▶ **About this task**:
In full and without change, return each entry.

Collected data

---

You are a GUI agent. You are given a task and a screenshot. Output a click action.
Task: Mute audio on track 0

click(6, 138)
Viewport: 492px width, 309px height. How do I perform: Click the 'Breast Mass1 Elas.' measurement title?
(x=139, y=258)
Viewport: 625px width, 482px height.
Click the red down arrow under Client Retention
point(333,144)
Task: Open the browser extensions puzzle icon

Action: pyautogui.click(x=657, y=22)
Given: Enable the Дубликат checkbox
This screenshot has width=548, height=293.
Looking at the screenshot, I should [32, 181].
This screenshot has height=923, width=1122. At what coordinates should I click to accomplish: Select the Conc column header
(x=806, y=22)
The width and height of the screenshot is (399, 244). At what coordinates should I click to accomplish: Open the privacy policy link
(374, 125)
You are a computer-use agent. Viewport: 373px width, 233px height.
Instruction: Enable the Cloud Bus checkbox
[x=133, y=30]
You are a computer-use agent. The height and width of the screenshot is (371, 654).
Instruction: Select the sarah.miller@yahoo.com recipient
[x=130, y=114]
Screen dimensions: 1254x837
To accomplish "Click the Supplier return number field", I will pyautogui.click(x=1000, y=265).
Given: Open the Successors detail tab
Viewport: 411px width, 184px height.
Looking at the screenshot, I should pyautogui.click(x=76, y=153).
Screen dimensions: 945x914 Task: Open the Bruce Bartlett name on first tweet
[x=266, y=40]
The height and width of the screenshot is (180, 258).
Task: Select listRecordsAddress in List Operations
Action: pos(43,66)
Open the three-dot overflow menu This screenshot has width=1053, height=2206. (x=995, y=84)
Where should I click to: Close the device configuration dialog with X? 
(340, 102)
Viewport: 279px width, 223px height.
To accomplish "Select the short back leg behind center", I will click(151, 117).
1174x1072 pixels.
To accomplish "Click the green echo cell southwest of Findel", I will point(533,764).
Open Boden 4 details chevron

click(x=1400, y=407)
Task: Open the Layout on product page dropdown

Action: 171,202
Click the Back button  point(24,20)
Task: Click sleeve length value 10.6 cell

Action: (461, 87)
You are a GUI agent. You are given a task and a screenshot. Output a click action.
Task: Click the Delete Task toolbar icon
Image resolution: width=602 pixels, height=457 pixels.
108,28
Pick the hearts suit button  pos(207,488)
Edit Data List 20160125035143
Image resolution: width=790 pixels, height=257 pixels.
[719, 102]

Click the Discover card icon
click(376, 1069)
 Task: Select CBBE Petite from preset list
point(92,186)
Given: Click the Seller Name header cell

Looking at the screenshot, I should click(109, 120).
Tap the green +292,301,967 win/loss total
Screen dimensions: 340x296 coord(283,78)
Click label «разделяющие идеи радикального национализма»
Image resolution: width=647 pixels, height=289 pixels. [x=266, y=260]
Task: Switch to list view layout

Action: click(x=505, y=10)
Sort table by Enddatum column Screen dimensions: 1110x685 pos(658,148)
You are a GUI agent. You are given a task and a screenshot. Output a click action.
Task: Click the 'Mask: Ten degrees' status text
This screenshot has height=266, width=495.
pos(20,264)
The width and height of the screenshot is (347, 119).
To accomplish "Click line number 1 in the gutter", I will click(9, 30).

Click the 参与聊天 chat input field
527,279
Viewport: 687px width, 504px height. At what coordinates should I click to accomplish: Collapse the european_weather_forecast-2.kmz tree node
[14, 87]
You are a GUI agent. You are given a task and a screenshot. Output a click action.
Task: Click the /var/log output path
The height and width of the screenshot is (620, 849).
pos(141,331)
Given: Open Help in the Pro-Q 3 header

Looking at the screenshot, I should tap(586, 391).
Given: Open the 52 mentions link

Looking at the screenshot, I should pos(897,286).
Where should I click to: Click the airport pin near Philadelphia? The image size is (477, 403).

---

▶ **Exercise output**:
You are a GUI agent. You are given a task and a screenshot. Output a click action.
Task: Mute audio on track 0

click(6, 138)
Viewport: 492px width, 309px height. How do I perform: Click the 'Breast Mass1 Elas.' measurement title?
(x=139, y=258)
Viewport: 625px width, 482px height.
Click the red down arrow under Client Retention
point(333,144)
Task: Open the browser extensions puzzle icon

Action: pyautogui.click(x=657, y=22)
Given: Enable the Дубликат checkbox
This screenshot has width=548, height=293.
Looking at the screenshot, I should [32, 181].
This screenshot has height=923, width=1122. At what coordinates should I click to accomplish: Select the Conc column header
(x=806, y=22)
The width and height of the screenshot is (399, 244). At what coordinates should I click to accomplish: Open the privacy policy link
(374, 125)
You are a computer-use agent. Viewport: 373px width, 233px height.
Instruction: Enable the Cloud Bus checkbox
[x=133, y=30]
You are a computer-use agent. The height and width of the screenshot is (371, 654).
Instruction: Select the sarah.miller@yahoo.com recipient
[x=130, y=114]
Screen dimensions: 1254x837
To accomplish "Click the Supplier return number field", I will pyautogui.click(x=1000, y=265).
Given: Open the Successors detail tab
Viewport: 411px width, 184px height.
Looking at the screenshot, I should pyautogui.click(x=76, y=153).
Screen dimensions: 945x914 Task: Open the Bruce Bartlett name on first tweet
[x=266, y=40]
The height and width of the screenshot is (180, 258).
Task: Select listRecordsAddress in List Operations
Action: pos(43,66)
Open the three-dot overflow menu This screenshot has width=1053, height=2206. (x=995, y=84)
Where should I click to: Close the device configuration dialog with X? 
(340, 102)
Viewport: 279px width, 223px height.
To accomplish "Select the short back leg behind center", I will click(151, 117).
1174x1072 pixels.
To accomplish "Click the green echo cell southwest of Findel", I will point(533,764).
Open Boden 4 details chevron

click(x=1400, y=407)
Task: Open the Layout on product page dropdown

Action: 171,202
Click the Back button  point(24,20)
Task: Click sleeve length value 10.6 cell

Action: (461, 87)
You are a GUI agent. You are given a task and a screenshot. Output a click action.
Task: Click the Delete Task toolbar icon
Image resolution: width=602 pixels, height=457 pixels.
108,28
Pick the hearts suit button  pos(207,488)
Edit Data List 20160125035143
Image resolution: width=790 pixels, height=257 pixels.
[719, 102]

Click the Discover card icon
click(376, 1069)
 Task: Select CBBE Petite from preset list
point(92,186)
Given: Click the Seller Name header cell

Looking at the screenshot, I should click(109, 120).
Tap the green +292,301,967 win/loss total
Screen dimensions: 340x296 coord(283,78)
Click label «разделяющие идеи радикального национализма»
Image resolution: width=647 pixels, height=289 pixels. [x=266, y=260]
Task: Switch to list view layout

Action: click(x=505, y=10)
Sort table by Enddatum column Screen dimensions: 1110x685 pos(658,148)
You are a GUI agent. You are given a task and a screenshot. Output a click action.
Task: Click the 'Mask: Ten degrees' status text
This screenshot has height=266, width=495.
pos(20,264)
The width and height of the screenshot is (347, 119).
To accomplish "Click line number 1 in the gutter", I will click(9, 30).

Click the 参与聊天 chat input field
527,279
Viewport: 687px width, 504px height. At what coordinates should I click to accomplish: Collapse the european_weather_forecast-2.kmz tree node
[14, 87]
You are a GUI agent. You are given a task and a screenshot. Output a click action.
Task: Click the /var/log output path
The height and width of the screenshot is (620, 849).
pos(141,331)
Given: Open Help in the Pro-Q 3 header

Looking at the screenshot, I should tap(586, 391).
Given: Open the 52 mentions link

Looking at the screenshot, I should pos(897,286).
Where should I click to: Click the airport pin near Philadelphia? The image size is (477, 403).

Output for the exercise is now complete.